What the task requires — Each entry is to be printed again word for word.

Task material —
----

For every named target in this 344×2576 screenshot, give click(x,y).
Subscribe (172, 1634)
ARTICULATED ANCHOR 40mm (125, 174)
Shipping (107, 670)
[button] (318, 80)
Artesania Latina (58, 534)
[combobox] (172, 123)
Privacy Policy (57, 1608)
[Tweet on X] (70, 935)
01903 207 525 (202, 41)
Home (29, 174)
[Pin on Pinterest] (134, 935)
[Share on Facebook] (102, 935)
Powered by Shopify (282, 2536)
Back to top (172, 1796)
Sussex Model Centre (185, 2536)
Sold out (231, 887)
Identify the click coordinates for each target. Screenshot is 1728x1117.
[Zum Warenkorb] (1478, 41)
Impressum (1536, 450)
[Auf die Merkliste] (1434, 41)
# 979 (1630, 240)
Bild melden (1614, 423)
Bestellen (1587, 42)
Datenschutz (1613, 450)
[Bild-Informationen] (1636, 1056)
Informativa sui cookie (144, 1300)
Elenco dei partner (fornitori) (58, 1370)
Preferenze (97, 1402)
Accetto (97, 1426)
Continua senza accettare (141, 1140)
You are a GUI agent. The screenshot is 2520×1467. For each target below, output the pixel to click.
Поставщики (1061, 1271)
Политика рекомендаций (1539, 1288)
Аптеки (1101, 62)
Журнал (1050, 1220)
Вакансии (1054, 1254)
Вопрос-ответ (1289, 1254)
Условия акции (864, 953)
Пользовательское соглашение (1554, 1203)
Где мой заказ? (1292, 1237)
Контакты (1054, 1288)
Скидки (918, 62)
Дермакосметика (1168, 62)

----

Result of the task —
For every named target in this 344×2576 screenshot, give click(x,y).
Subscribe (172, 1634)
ARTICULATED ANCHOR 40mm (125, 174)
Shipping (107, 670)
[button] (318, 80)
Artesania Latina (58, 534)
[combobox] (172, 123)
Privacy Policy (57, 1608)
[Tweet on X] (70, 935)
01903 207 525 (202, 41)
Home (29, 174)
[Pin on Pinterest] (134, 935)
[Share on Facebook] (102, 935)
Powered by Shopify (282, 2536)
Back to top (172, 1796)
Sussex Model Centre (185, 2536)
Sold out (231, 887)
Identify the click coordinates for each target. Screenshot is 1728x1117.
[Zum Warenkorb] (1478, 41)
Impressum (1536, 450)
[Auf die Merkliste] (1434, 41)
# 979 (1630, 240)
Bild melden (1614, 423)
Bestellen (1587, 42)
Datenschutz (1613, 450)
[Bild-Informationen] (1636, 1056)
Informativa sui cookie (144, 1300)
Elenco dei partner (fornitori) (58, 1370)
Preferenze (97, 1402)
Accetto (97, 1426)
Continua senza accettare (141, 1140)
You are a GUI agent. The screenshot is 2520×1467. For each target below, output the pixel to click.
Поставщики (1061, 1271)
Политика рекомендаций (1539, 1288)
Аптеки (1101, 62)
Журнал (1050, 1220)
Вакансии (1054, 1254)
Вопрос-ответ (1289, 1254)
Условия акции (864, 953)
Пользовательское соглашение (1554, 1203)
Где мой заказ? (1292, 1237)
Контакты (1054, 1288)
Скидки (918, 62)
Дермакосметика (1168, 62)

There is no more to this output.